_Set exercise:_ Please count the lines in the rows that follow that contain the string "below", with case counting, and give only that number.

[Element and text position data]
[BEGIN]
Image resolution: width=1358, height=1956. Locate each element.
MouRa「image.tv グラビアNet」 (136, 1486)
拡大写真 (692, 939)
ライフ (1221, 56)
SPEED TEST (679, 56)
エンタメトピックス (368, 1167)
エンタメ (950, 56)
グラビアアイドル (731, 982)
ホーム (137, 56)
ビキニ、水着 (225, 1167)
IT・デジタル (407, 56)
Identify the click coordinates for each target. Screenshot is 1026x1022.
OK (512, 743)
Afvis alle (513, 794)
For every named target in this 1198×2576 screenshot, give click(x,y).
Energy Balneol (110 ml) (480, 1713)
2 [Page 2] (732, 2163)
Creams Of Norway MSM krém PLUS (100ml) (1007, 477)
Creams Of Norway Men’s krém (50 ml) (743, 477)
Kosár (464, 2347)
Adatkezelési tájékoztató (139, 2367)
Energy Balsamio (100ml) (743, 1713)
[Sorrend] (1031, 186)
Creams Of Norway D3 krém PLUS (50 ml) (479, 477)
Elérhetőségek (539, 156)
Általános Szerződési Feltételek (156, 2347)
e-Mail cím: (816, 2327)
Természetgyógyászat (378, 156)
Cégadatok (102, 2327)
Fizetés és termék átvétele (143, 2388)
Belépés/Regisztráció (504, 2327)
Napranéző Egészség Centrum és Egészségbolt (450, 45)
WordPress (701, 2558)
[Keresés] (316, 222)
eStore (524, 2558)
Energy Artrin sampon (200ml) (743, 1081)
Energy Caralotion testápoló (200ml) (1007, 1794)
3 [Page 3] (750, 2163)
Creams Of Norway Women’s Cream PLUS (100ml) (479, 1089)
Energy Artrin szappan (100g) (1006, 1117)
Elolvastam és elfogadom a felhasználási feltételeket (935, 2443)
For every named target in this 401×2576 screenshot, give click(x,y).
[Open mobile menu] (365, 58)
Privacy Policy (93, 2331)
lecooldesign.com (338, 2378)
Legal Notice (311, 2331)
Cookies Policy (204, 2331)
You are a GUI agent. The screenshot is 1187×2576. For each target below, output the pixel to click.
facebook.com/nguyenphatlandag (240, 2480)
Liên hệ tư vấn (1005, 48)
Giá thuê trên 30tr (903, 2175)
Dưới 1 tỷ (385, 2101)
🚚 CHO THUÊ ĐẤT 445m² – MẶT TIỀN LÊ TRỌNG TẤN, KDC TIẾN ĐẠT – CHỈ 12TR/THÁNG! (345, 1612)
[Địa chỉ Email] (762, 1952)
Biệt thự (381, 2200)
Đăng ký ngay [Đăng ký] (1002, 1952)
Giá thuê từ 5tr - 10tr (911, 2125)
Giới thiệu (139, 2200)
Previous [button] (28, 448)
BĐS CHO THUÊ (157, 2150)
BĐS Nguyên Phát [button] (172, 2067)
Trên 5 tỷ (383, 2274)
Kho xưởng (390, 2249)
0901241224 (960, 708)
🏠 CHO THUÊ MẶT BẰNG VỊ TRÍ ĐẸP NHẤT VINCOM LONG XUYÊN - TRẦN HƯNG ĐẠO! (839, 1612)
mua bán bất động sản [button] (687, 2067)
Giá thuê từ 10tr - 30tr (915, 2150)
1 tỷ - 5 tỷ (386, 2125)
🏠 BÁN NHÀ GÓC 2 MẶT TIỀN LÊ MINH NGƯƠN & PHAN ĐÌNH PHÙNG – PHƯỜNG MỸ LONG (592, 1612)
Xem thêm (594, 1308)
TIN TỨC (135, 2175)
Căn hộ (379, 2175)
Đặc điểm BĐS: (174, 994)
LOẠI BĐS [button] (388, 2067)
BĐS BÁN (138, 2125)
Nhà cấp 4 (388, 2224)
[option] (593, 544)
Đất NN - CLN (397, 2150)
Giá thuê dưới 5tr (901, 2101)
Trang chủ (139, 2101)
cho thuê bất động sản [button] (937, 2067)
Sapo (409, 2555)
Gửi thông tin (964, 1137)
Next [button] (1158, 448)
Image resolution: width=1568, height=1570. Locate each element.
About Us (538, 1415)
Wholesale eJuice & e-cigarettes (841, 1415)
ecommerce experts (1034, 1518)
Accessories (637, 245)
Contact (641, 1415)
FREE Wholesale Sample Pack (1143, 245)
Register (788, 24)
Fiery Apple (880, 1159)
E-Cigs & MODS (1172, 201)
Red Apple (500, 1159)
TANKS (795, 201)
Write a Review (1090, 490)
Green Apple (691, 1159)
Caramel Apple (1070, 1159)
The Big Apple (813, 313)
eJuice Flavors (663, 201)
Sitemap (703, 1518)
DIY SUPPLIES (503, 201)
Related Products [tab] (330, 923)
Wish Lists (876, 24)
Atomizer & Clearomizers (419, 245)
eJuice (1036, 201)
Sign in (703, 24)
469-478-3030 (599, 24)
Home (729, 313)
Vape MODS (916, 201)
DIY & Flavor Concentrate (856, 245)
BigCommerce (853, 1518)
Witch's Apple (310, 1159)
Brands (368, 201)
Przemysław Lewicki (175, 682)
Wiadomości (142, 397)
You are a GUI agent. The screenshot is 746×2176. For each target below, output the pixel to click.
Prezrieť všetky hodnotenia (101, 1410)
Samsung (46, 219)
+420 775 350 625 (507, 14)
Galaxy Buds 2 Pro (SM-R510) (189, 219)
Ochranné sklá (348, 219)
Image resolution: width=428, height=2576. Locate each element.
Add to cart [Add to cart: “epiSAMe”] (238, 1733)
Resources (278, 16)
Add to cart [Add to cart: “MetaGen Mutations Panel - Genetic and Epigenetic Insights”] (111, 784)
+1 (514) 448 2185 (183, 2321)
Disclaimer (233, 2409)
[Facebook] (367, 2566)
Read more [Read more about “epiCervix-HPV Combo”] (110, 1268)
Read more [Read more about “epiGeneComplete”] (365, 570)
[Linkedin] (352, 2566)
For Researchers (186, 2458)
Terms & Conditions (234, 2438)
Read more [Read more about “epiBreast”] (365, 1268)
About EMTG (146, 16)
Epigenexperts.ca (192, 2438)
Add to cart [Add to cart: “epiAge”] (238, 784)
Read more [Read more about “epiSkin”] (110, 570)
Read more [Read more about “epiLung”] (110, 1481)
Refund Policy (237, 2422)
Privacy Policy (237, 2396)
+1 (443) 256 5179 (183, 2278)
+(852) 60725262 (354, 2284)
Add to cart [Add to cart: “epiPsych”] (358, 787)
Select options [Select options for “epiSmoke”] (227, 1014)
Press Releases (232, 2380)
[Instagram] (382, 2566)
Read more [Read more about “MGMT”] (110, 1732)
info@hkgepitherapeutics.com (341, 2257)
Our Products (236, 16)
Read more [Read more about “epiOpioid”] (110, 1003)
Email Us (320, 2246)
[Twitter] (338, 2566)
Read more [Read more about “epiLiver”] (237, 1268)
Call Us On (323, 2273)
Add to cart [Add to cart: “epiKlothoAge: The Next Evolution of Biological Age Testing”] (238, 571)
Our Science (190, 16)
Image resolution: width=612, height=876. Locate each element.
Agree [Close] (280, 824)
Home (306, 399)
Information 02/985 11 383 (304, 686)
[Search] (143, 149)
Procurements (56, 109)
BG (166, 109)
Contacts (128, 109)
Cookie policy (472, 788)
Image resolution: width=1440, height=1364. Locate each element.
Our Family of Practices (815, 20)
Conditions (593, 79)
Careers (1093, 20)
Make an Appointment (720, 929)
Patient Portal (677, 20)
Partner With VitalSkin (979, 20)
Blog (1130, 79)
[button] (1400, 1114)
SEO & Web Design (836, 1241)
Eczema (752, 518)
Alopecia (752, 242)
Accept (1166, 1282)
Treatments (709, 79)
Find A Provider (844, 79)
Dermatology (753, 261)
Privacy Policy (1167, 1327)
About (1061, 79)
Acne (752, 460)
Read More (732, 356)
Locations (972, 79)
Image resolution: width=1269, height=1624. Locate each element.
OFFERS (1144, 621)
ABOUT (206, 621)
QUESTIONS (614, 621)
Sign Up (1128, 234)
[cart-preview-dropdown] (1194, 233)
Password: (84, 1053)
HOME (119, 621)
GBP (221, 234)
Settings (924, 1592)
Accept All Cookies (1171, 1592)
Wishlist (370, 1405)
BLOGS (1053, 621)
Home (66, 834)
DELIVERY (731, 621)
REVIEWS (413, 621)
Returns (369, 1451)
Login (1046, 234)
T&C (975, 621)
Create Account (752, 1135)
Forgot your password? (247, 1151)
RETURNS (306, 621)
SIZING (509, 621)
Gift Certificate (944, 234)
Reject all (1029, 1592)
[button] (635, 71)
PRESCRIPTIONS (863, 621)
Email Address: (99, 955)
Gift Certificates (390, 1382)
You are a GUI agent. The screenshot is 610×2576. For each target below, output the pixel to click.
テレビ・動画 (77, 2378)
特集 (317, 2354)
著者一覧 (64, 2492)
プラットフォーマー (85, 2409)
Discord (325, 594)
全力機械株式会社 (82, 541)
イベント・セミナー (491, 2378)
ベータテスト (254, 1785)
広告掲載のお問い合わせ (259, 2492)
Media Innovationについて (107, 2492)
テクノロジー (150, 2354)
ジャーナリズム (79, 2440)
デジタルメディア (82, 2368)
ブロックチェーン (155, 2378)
[END]
_Answer to the exercise:_ 3